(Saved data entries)
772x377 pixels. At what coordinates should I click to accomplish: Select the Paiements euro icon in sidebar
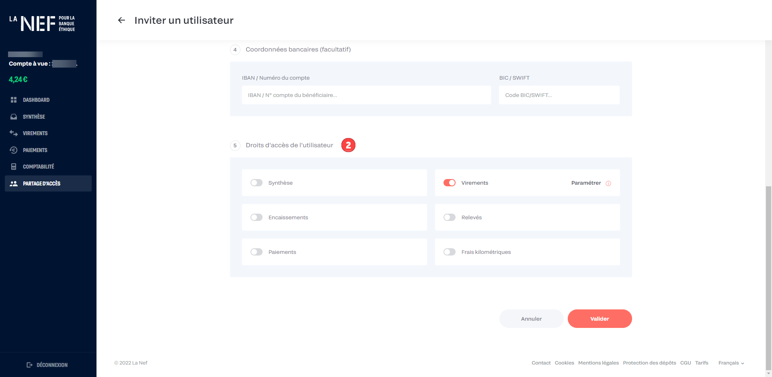(14, 150)
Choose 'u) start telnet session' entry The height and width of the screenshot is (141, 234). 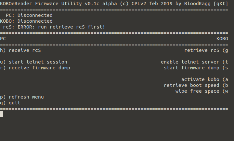pos(33,62)
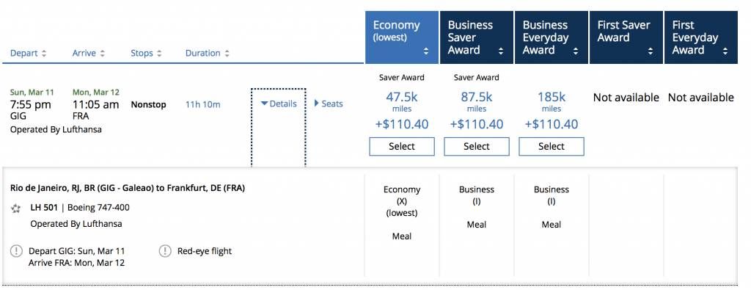Click the warning icon next to Depart GIG
751x290 pixels.
pyautogui.click(x=16, y=250)
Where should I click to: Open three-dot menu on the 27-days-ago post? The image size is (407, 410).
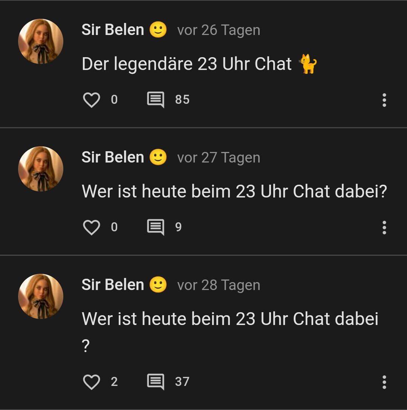tap(384, 228)
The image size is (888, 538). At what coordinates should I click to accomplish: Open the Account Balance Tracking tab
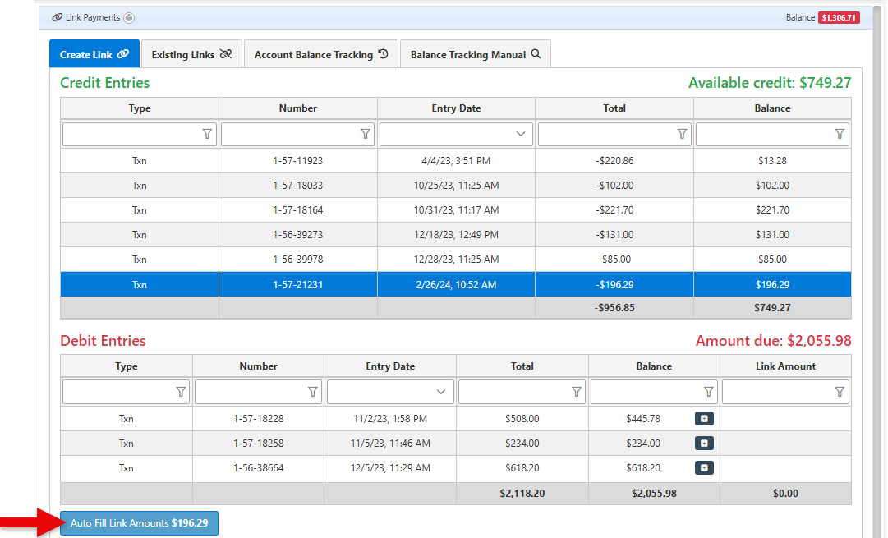pos(320,54)
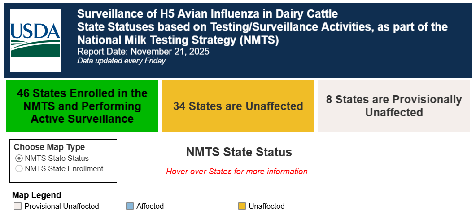Select the NMTS State Status radio button
This screenshot has width=476, height=216.
pos(19,158)
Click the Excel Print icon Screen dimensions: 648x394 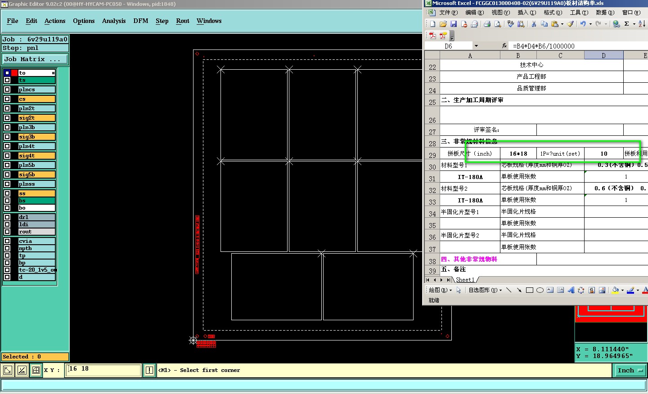(x=487, y=24)
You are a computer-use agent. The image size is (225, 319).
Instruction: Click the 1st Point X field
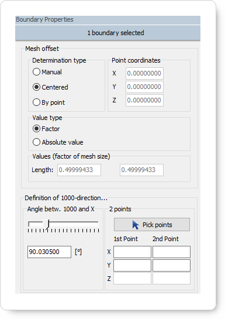click(x=132, y=252)
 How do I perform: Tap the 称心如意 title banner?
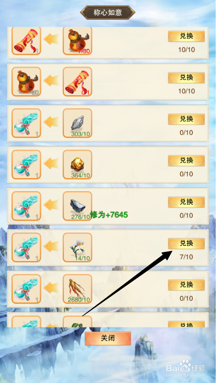click(x=107, y=13)
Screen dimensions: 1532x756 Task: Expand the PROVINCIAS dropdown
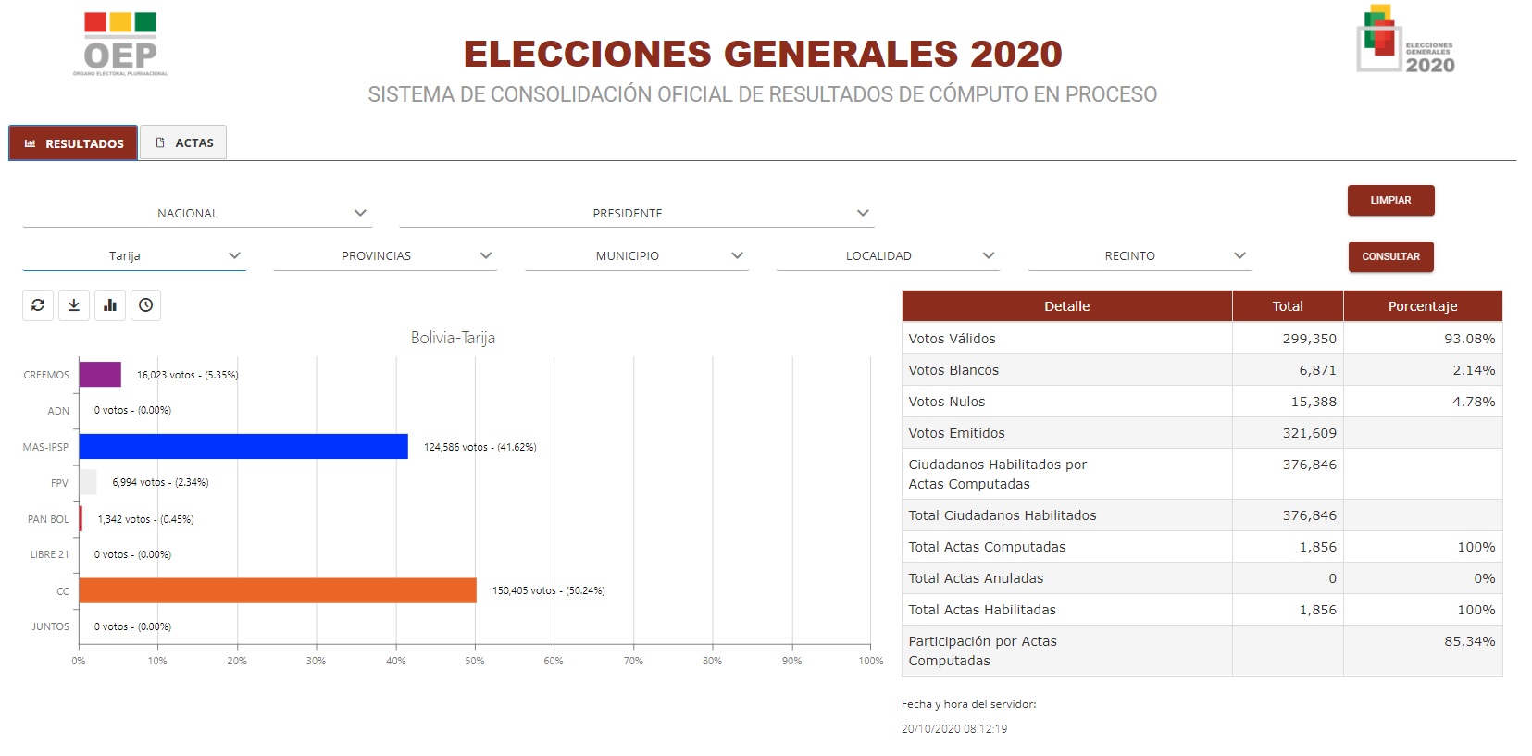[385, 255]
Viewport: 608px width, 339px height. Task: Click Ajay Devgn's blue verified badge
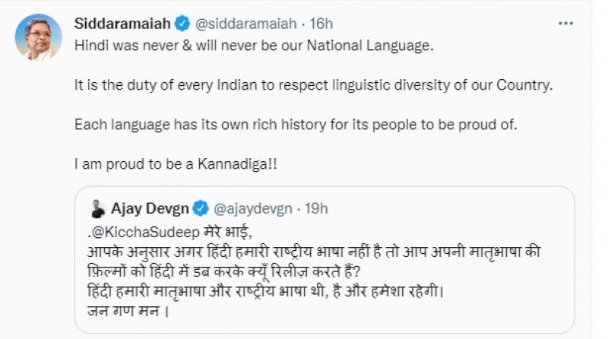(201, 207)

• **Task instructions**: Reproduce, with no pictures, the lines from the one containing "Viewport: 608px width, 339px" to the end of the records above, exactly and inclusively.

• **Solution to this problem**:
Viewport: 608px width, 339px height. Task: Click Ajay Devgn's blue verified badge
(201, 207)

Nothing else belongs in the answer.